TO BE DONE
Print every one of the records below verbatim, line for line, leaving out the pictures.

Stored entries
[Begin]
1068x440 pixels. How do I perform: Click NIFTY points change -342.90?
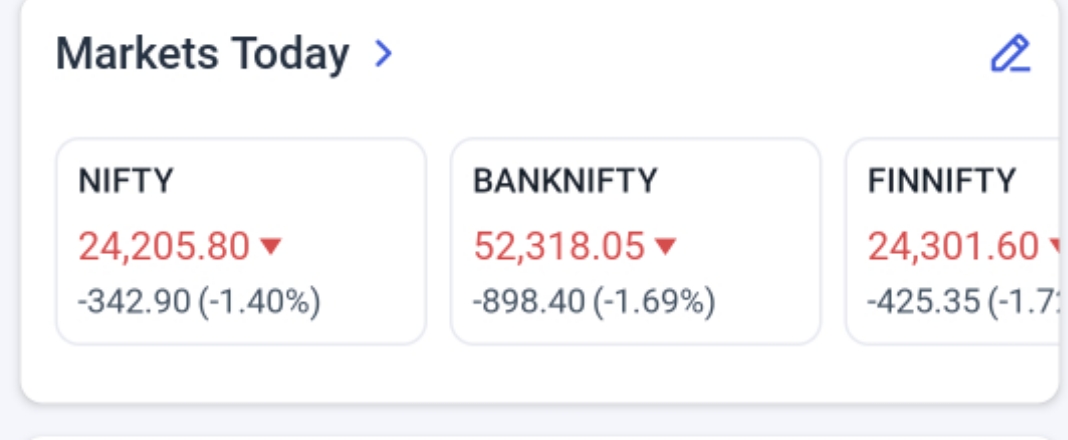click(x=134, y=301)
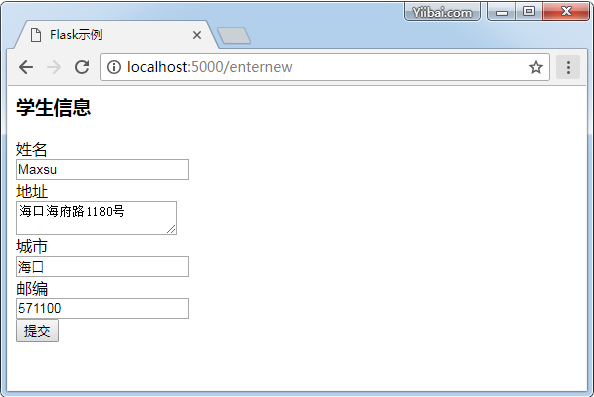Minimize the browser window
Viewport: 594px width, 397px height.
coord(502,12)
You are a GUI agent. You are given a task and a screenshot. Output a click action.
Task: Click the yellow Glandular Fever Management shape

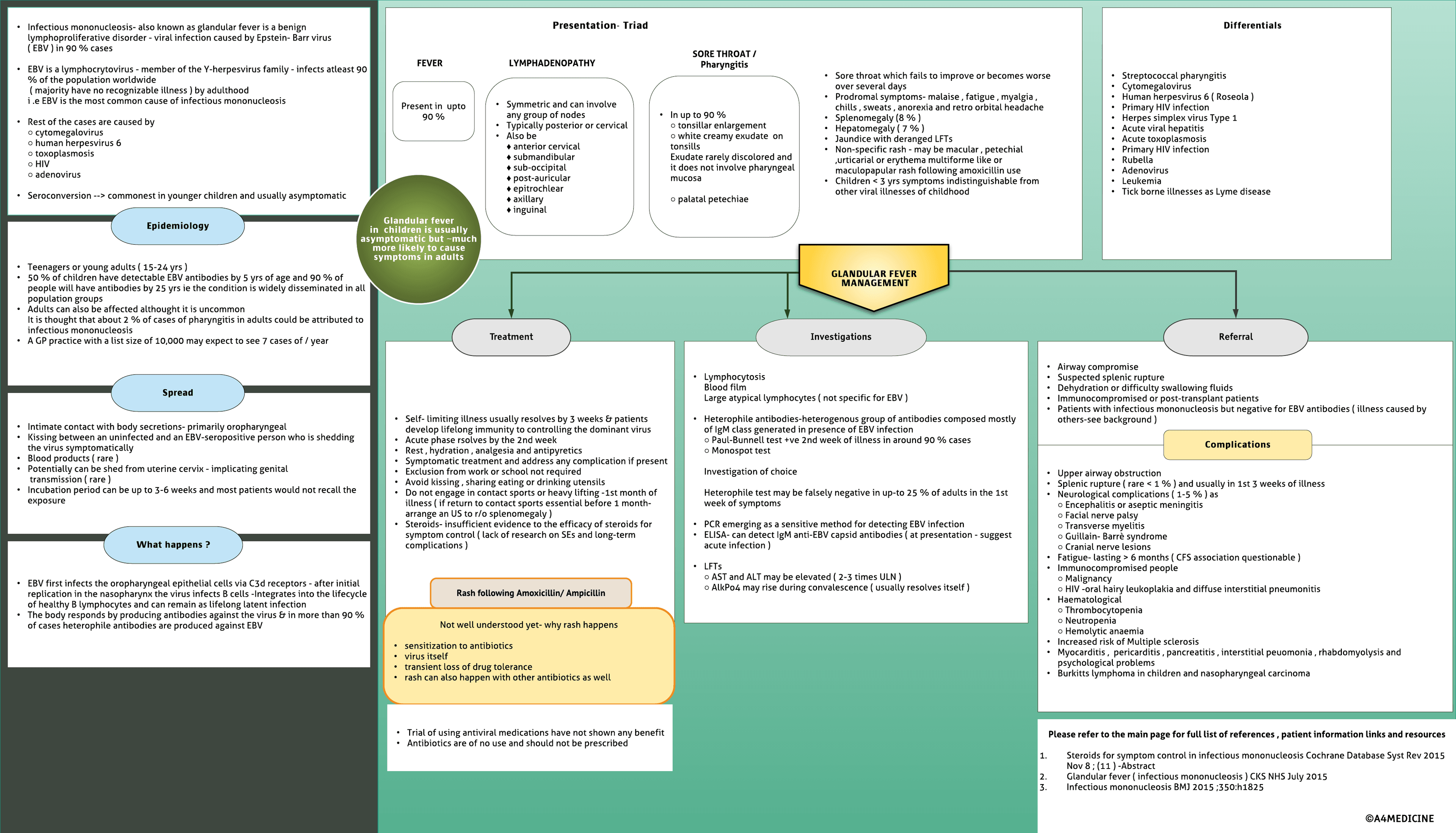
[End]
TASK OUTPUT
1068x440 pixels. How do I perform: Click NIFTY points change -342.90?
click(x=134, y=301)
Minimize the browser window
Viewport: 594px width, 397px height.
coord(502,12)
You are a GUI agent. You are given a task and a screenshot. Output a click action.
Task: Click the yellow Glandular Fever Management shape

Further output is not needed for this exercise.